“They’d be hanging from the rafters if Collingwood ever played down here.”
Or so says my aunt, an almost silent Melbourne supporter who seems to wear every Dees loss as a pseudo cilice these days.
Her heart might beat true for the red and the blue, but she’s also been to plenty of matches at Aurora Stadium in Launceston to understand that some colours are just more likely to fill a ground than others.
Her red and blue mightn’t be the kind of club to regularly pack a venue – in the manner of Eddie’s black and white Pies, to use her example – but people are already mentioning the prospect of Melbourne Football Club eventually playing matches in Tasmania if their current predicament lingers.
It’s reactionary hearsay and would never happen… unless Mr D says it should, of course.
And all that said, it was red and blue (and white) that ran from floor to ceiling and across Boot Hill at Blundstone Arena on Saturday as the Kangaroos hopped to it against the champion Sydney Swans.
With Hawthorn’s Launceston fiefdom still reaping rewards for the post-Kennet Hawks, North Melbourne’s early forays below the ‘Oatlands line’ also appear to be gaining a foothold in oft-ignored Hobart.
A little over 13,000 packed into the ‘boutique’ stadium formerly known as Bellerive Oval as the Swans took flight for half an hour during an astonishing 11-goal third quarter that proved enough to condemn the Kangas to a hat-trick of losses to start their season.
Doubtless there were groups of travelling fans in town for the match, Sydney’s first in Hobart, but the overwhelming majority of patrons were local footy fans – out to see their club battle for premiership points in a suburban ground.
Yep, a suburban ground – one of those almost-forgotten cornerstones of Australian football.

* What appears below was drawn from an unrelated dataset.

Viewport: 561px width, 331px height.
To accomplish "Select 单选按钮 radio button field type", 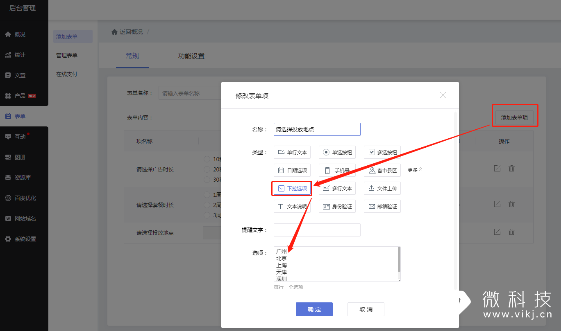I will (337, 152).
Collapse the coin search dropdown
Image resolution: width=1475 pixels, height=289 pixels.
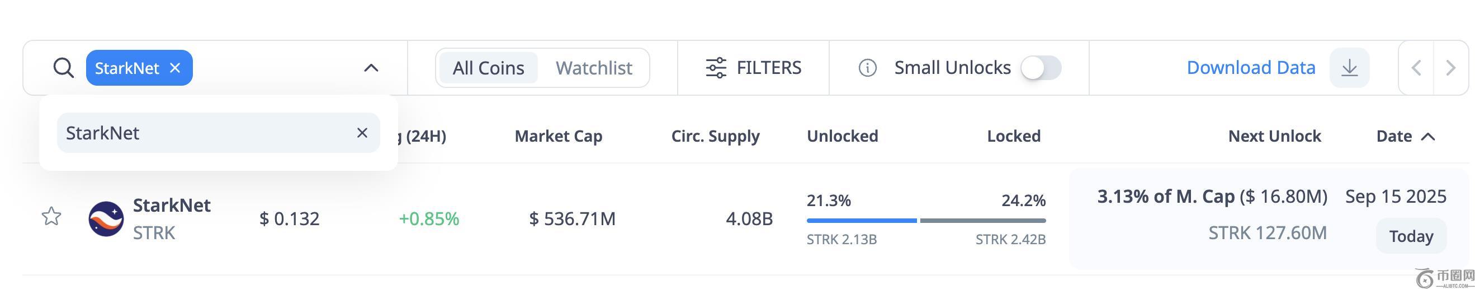371,68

Just ask Jack Elliott how important they are…
And whether from Arden Street to Etihad or from the Lake Oval to the SCG, both combatants had been around the houses before finding their way back to the ‘burbs on the weekend.
Local bias aside, it was a sight to behold.

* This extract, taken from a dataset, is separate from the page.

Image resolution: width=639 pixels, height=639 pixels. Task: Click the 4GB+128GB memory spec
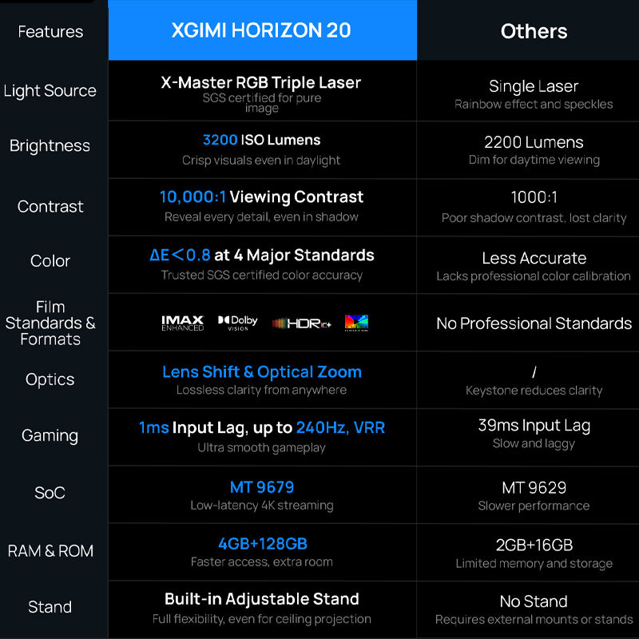coord(263,544)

The southern grandstand was awash in royal blue – Roos’ members in the main – while the terraced hill had a distinct red tinge that seemed to take on a purple hue as a murky afternoon descended on Clarence and the Bloods’ red was muddied with flashes of blue and white.
This was North Melbourne vs. South Melbourne and the romantic in me couldn’t help but picture other local sporting rivalries defined by red and blue.
I imagined staring out from the Liverpool Kop, flanked by red on both sides and with blue-shirted Everton supporters from across Stanley Park staring back from the other end of Anfield.
No round ball in sight, though, nor yellow card or linesman’s flag.
The AFL already has goal-line technology, too. This is the 21st century, after all.
Instead of diehard Toffees, the fans wearing blue in Hobart were behind the Roos – many decked out in 2013 scarves, this season’s jumper and/or caps sporting peaks with that ‘still new’, flat look favoured by Beliebers and members of other hard-to-like subcultures.
For their effort in going down by 39 points to an inspired Sydney, the Kangas pocketed somewhere around half a million bucks for the day out in Hobart – plus whatever they made in merchandise and good will.
Especially when you consider that hosting the same fixture at Docklands would most-likely have seen them finish down for the day.
And that’s reason for James Brayshaw and his fellow powerbrokers to celebrate.
Sadly for the fans in blue and white, however, there was no merriment at the final siren.
Even despite the loss, the Shinboners won’t have been as down in the mouth as diehard Dees on Saturday night – losing to a fit-and-firing reigning premier isn’t a disgrace, after all.
Still, the Roos will want to be winning soon.
Especially in Hobart where they’re 1-2 and already half-way through the current six-match deal.
It may just be that if they don’t start taking premiership points – as well as sponsorship dollars – away from Tasmania, the blue and red at Bellerive may well be on a Melbourne jumper in the not-too-distant future.